The Misconceptions of Healthy Food
There are so many misconceptions about food. Increasingly the health lobby is getting more publicity about how potentially harmful some popular foods can be. Breakfast cereals and muesli with fruit juice is not the healthy way to start the day. There is too much sugar when the daily intake of an adult shouldn’t be more than a few teaspoonfuls. There was a recent article in the Daily Telegraph that has highlighted where many people have been going wrong. Consumers buying what they think are better options because of their description as ‘low fat’ are actually buying products stacked with sugar, far more than the full fat alternatives.
Small print
No one wants to spend time reading the small print on labels to see the ingredients of every product before they buy. It looks as though they should if they are buying packets and cans because the food industry appears to be reluctant to change its ways.
There is self regulation in the food industry but many people concerned with health and nutrition feel that more needs to be done to ensure that unnecessary levels of sugar, salt and fat are not added to food because of the flavour they can provide. “Government should regulate”, they demand.
Sugar limits
The World Health Organisation (WHO) advises a maximum of six teaspoons of sugar per day. Single portions of several supermarket products have two, even three, teaspoons of sugar in something that would only make up a fraction of a normal person’s daily food intake.
There is plenty of advice on eating fresh food, fruit and vegetables straight from the counter rather than from packets and cans. That certainly makes sense. It also makes sense to look at meat; lean red meat and white meat is fine and there are few limits to the meals that they can provide as long as they are not fried. Even a burger is alright as long as the mince is lean and from a source that has built a reputation for quality, someone like protein foods direct that know exactly the origin of all its meat.
The benefits
Herbs and spices can add plenty of flavour naturally as opposed to the addition of sugar, salt or fat which the food industries seem to prefer.

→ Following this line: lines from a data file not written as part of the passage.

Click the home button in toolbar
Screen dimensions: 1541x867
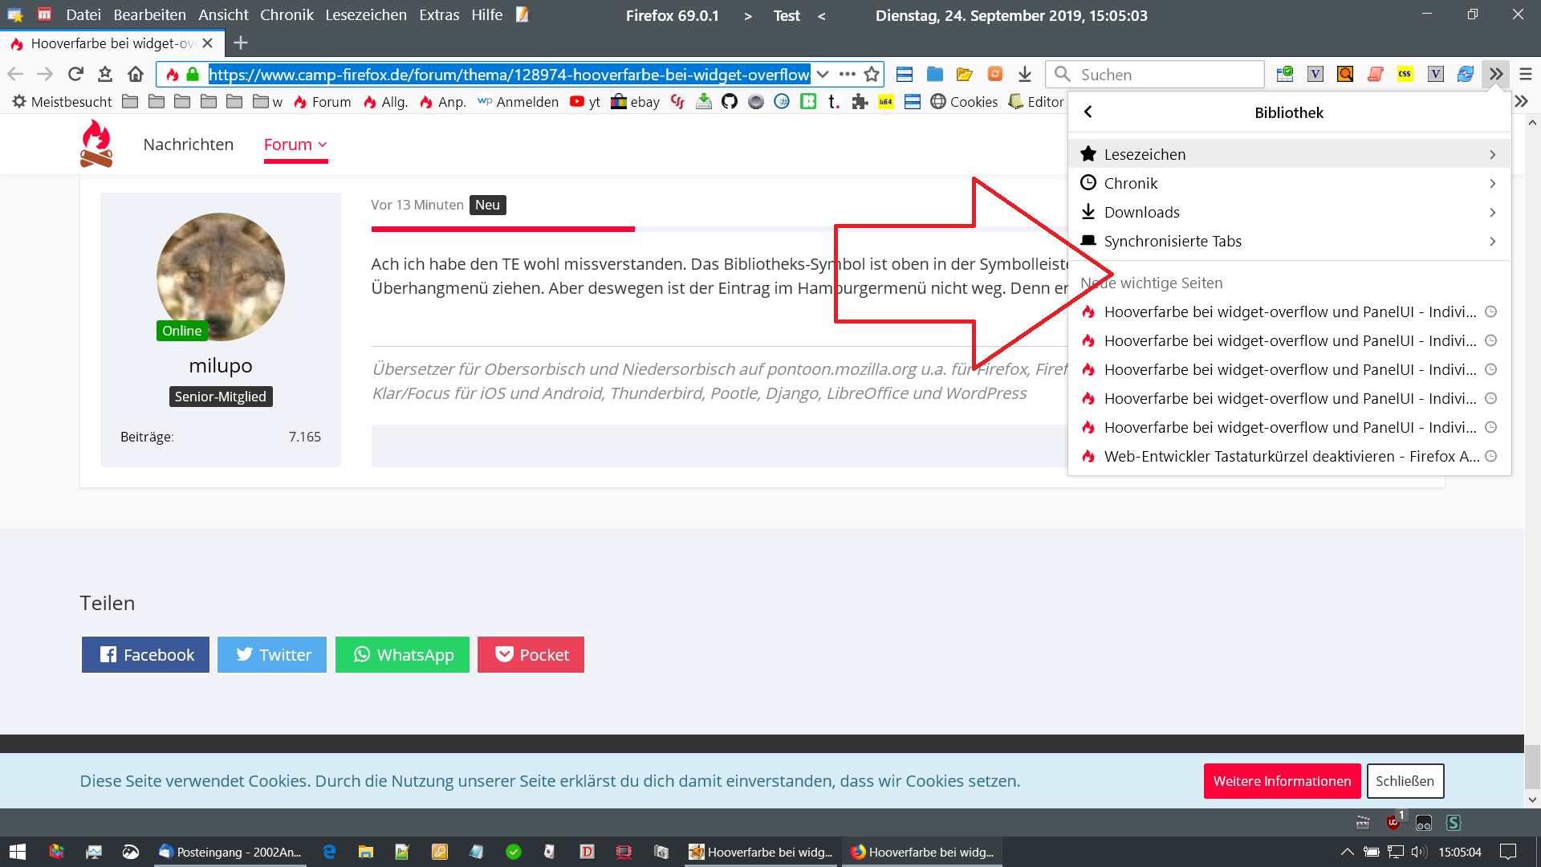point(135,75)
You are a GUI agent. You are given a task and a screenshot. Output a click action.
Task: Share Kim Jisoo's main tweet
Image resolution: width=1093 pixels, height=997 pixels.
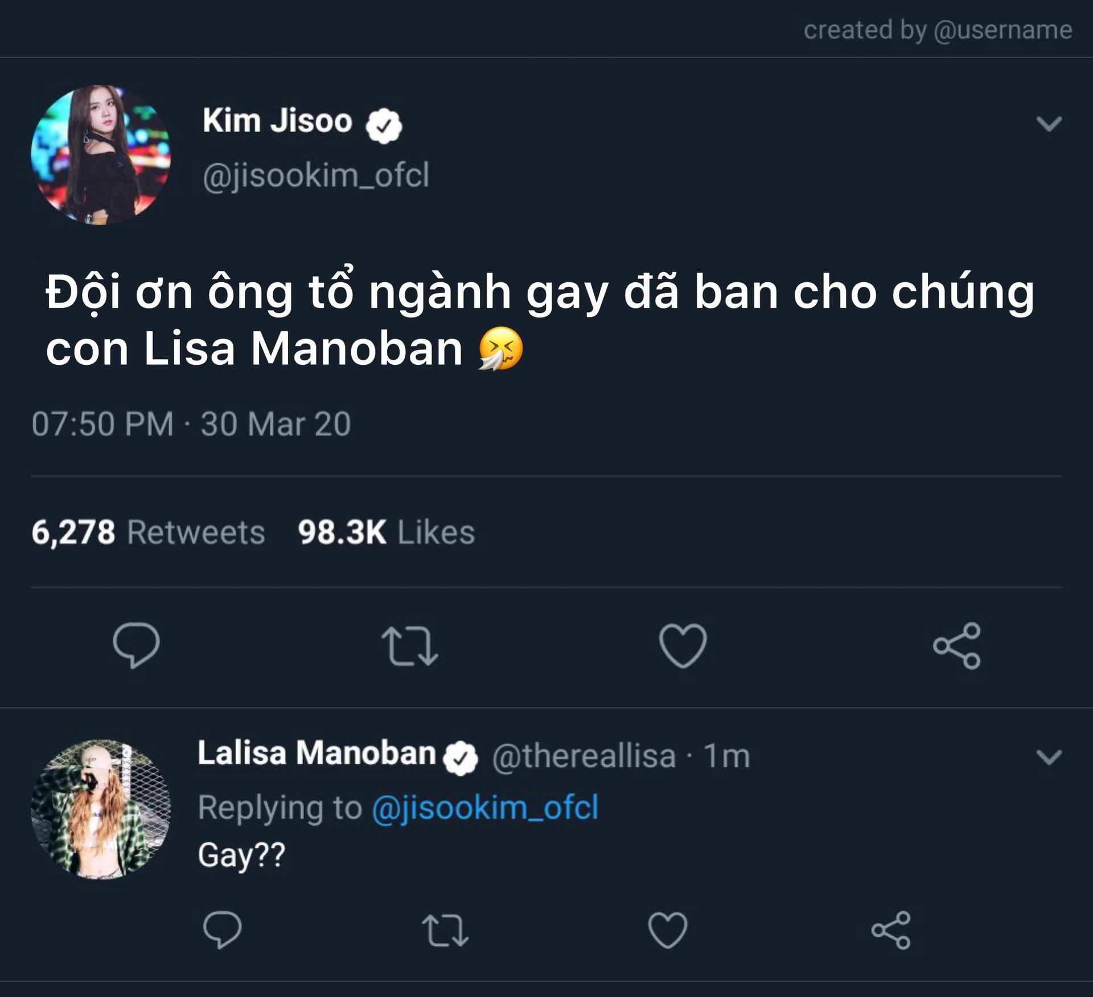[956, 646]
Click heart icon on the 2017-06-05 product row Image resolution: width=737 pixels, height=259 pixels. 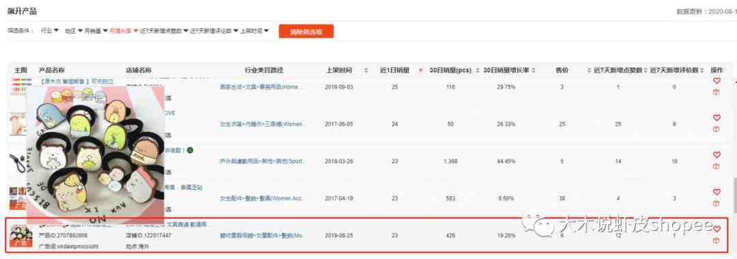click(x=717, y=118)
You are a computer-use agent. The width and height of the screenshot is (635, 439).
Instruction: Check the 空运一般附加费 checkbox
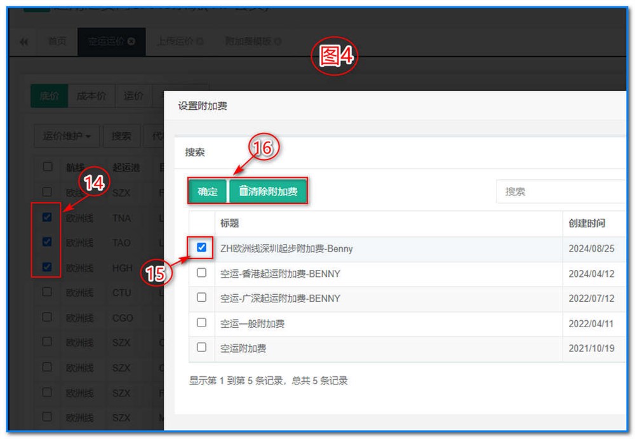[x=200, y=323]
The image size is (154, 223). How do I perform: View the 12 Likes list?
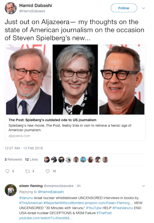[31, 159]
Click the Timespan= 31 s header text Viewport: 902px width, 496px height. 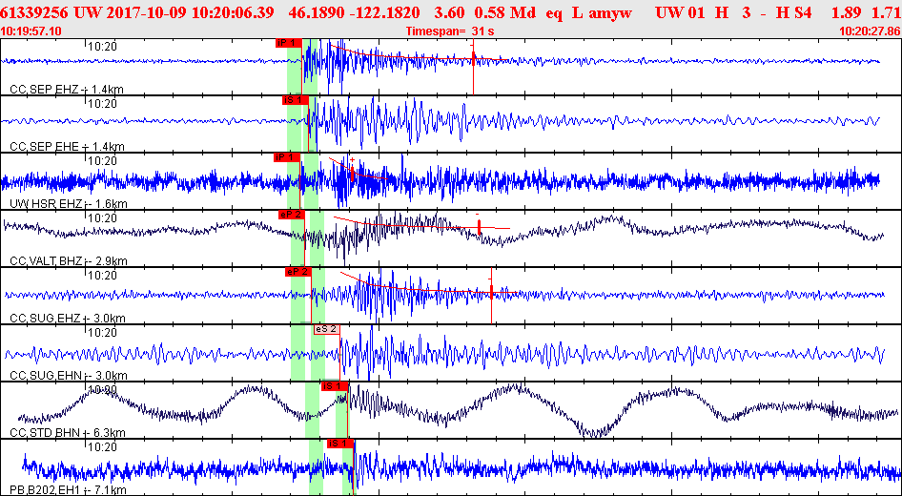pos(450,31)
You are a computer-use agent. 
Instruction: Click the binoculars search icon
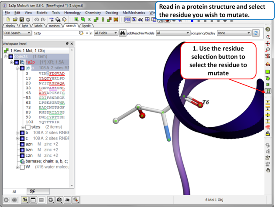(123, 33)
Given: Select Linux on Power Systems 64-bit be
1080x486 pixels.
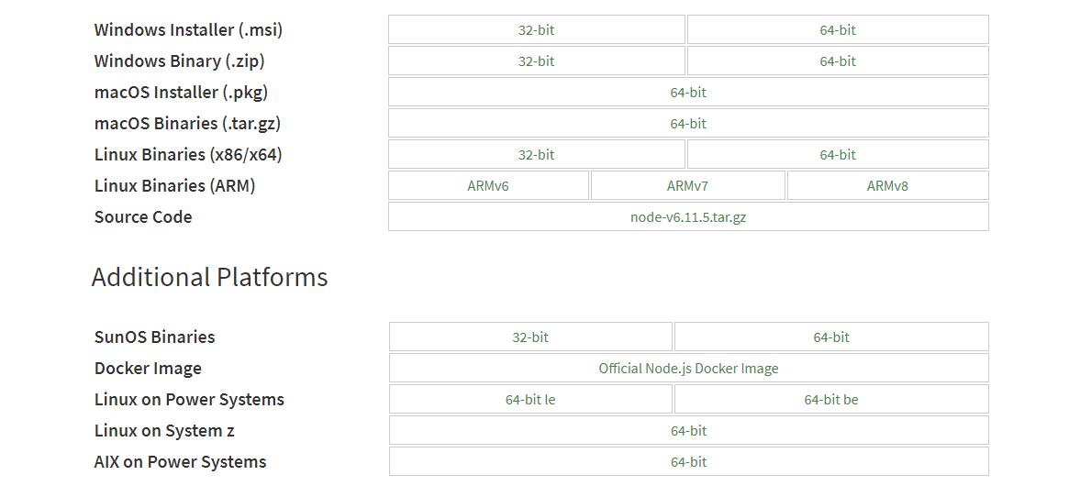Looking at the screenshot, I should coord(831,400).
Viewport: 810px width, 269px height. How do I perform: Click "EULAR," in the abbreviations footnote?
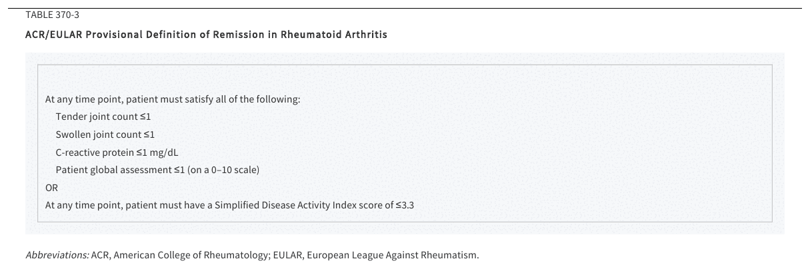(287, 256)
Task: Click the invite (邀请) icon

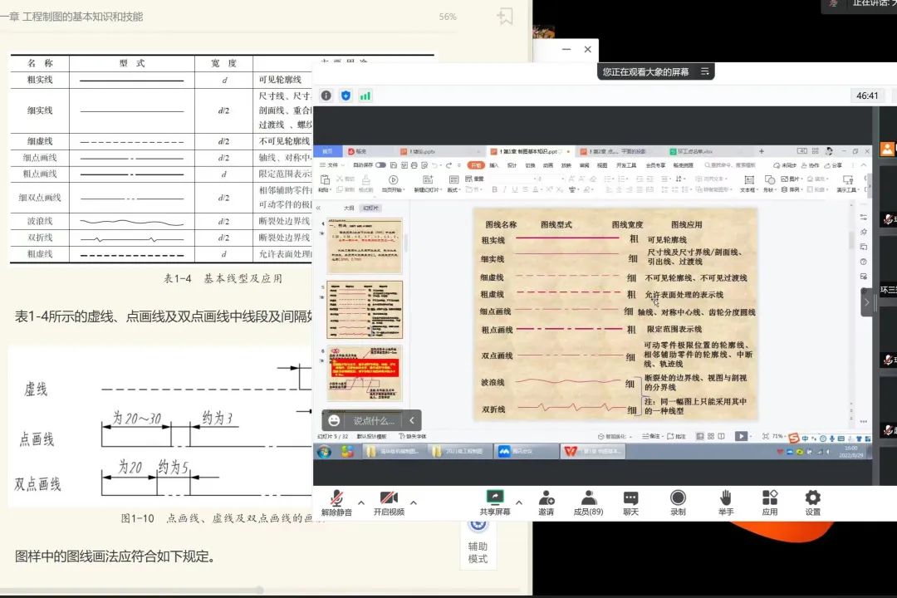Action: click(x=546, y=499)
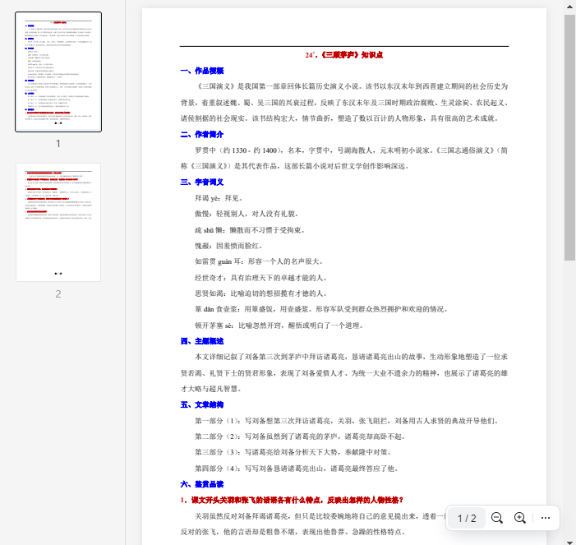Click the number 2 label under the second thumbnail
This screenshot has height=545, width=576.
[58, 293]
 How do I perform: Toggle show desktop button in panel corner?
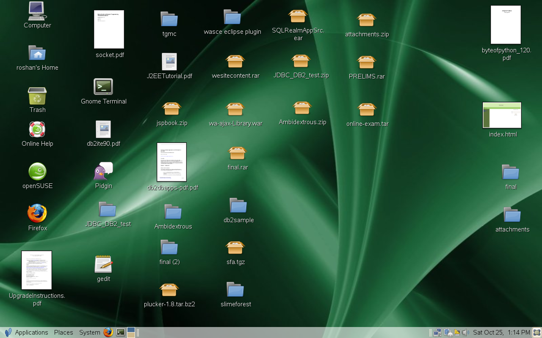[537, 333]
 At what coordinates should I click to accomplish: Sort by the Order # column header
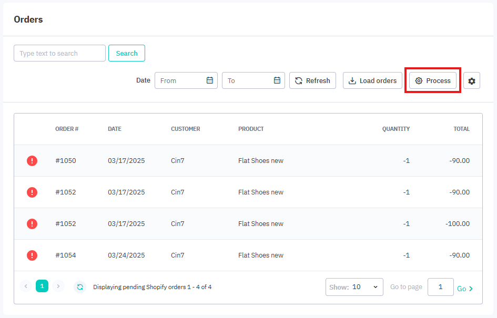coord(67,129)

There are so many health benefits in ignoring processed foods high in sugar. They range from helping prevent tooth decay to combating diabetes and potential heart problems through obesity. If the food industry was required to avoid misleading descriptions it would help. Terms such as ‘low fat’, ‘reduced calorie’ and ‘sugar fee’ are clearly not telling the whole story in identifying what is healthy and what is not and without changes – the problems are likely to continue.